Matt, a loyal reader, emails:
If Ben is dropping money from helicopters, how do I get some?
We’re not talking about professional money traders here who can simply play in the Fed funds futures market. If you’re a retail investor who thinks that the Fed is going to keep on injecting liquidity into the system, how do you get yourself some of that liquidity?
The big answer, I’m afraid, is that you don’t want to. Liquidity is debt: a rate cut means that the overnight cost of money is falling. So rate cuts help borrowers and, mutatis mutandis, hurt investors. Retail investors really shouldn’t have any debts, beyond maybe a mortgage. So they’re not the people who benefit.
On the other hand, if they do have a mortgage, then maybe they can refinance: refi rates are hitting four-year highs right now.

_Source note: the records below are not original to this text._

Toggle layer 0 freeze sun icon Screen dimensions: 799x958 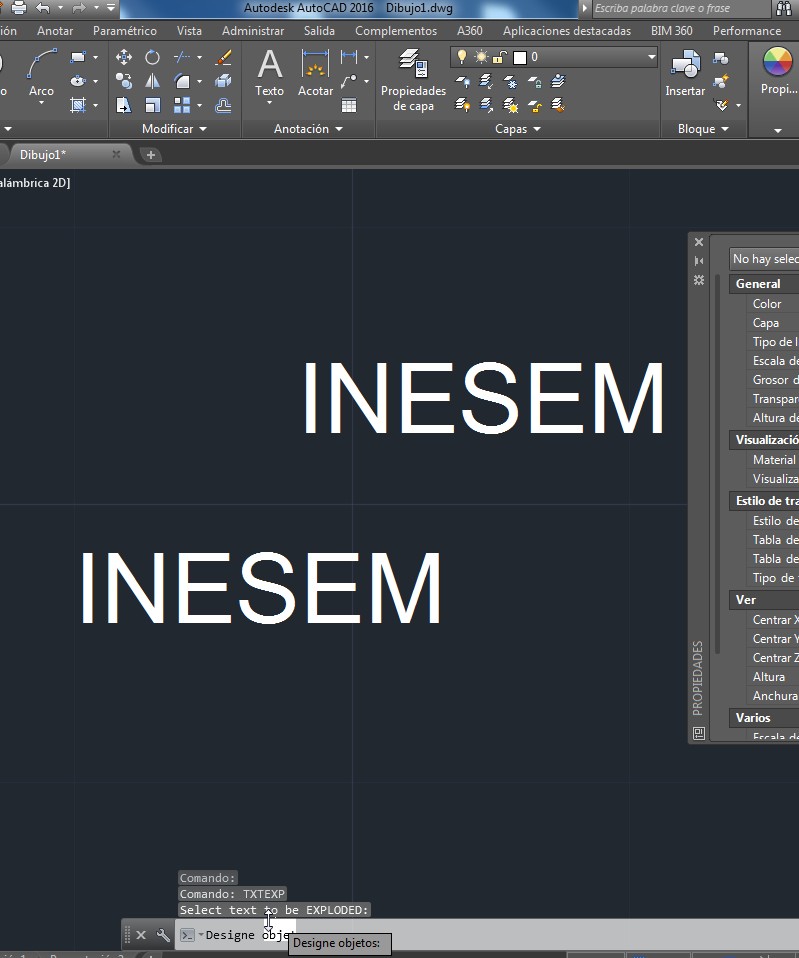coord(480,57)
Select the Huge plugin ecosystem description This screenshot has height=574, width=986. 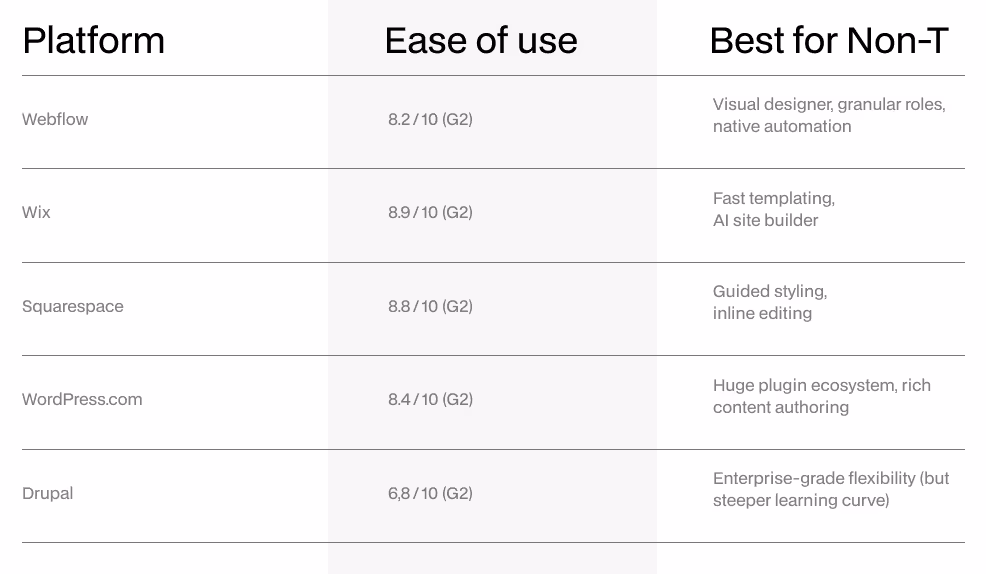[x=822, y=396]
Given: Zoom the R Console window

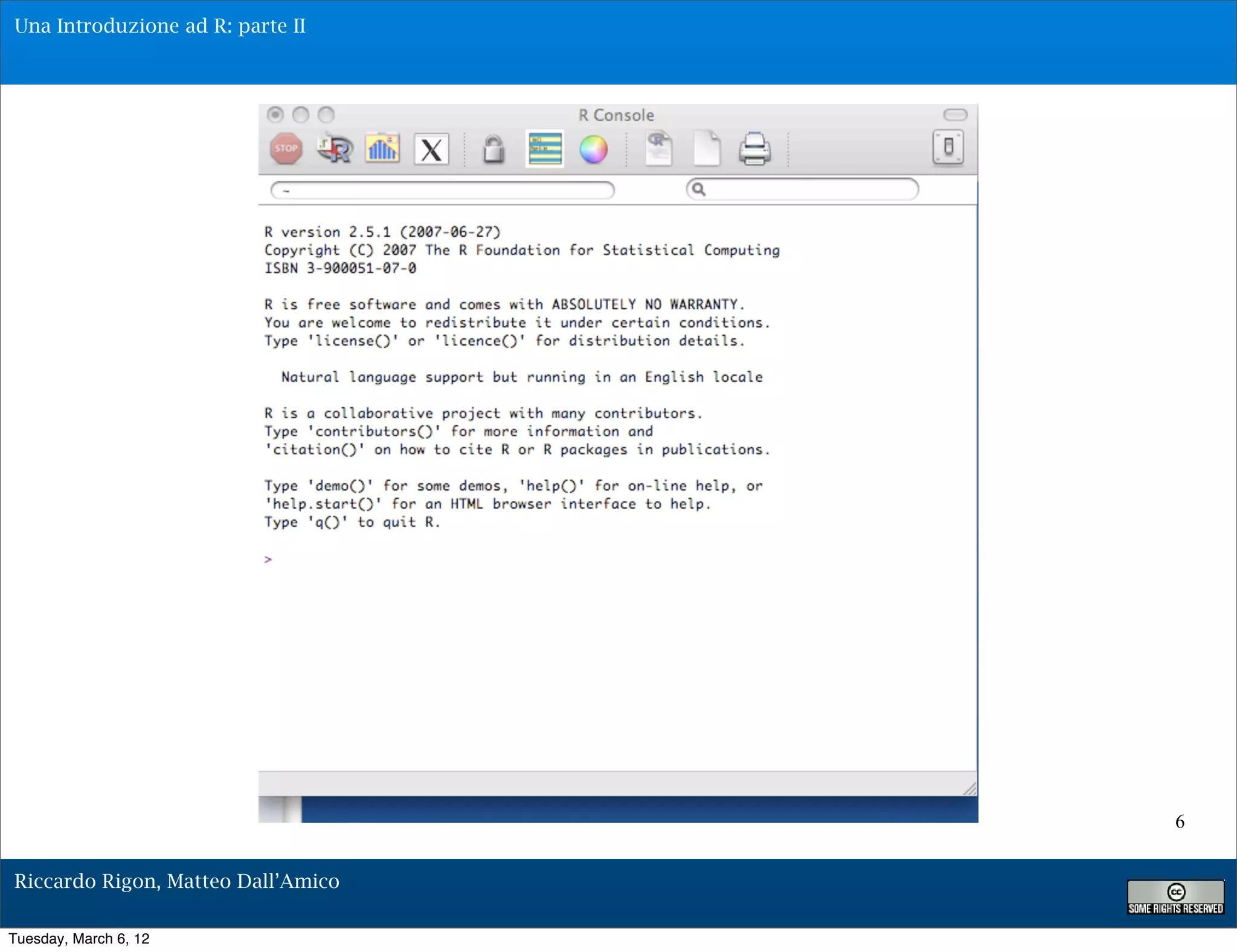Looking at the screenshot, I should (326, 115).
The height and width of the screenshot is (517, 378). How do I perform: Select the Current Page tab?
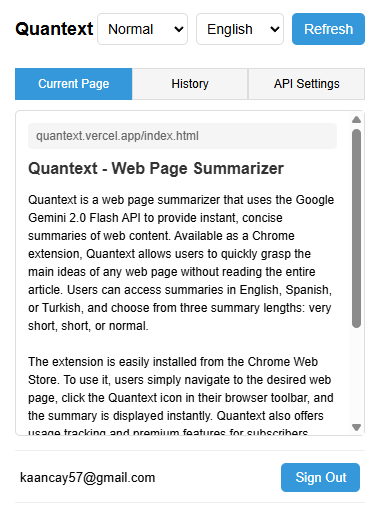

Beyond that, cheap debt is, from an investor’s point of view, essentially the same thing as cheap leverage. Are you into the carry trade, borrowing in US dollars to invest in Aussie dollars or British pounds? Then your returns will go up the more that Ben cuts rates. Do you play on margin at all, either in the options market or by shorting stocks? Then your cost of borrowing securities will fall. More responsibly, are you raising money for investment in some kind of a business? Then that, too, should now be cheaper.
Mainly, however, Fed cuts work through the banking channel. If your bank has more liquidity, then ultimately there’s probably more for you. Perhaps. But if you’re not the kind of person who’s looking for money from your bank, then you’re probably not the kind of person who can easily load up on the money that Ben is dropping from his helicopter.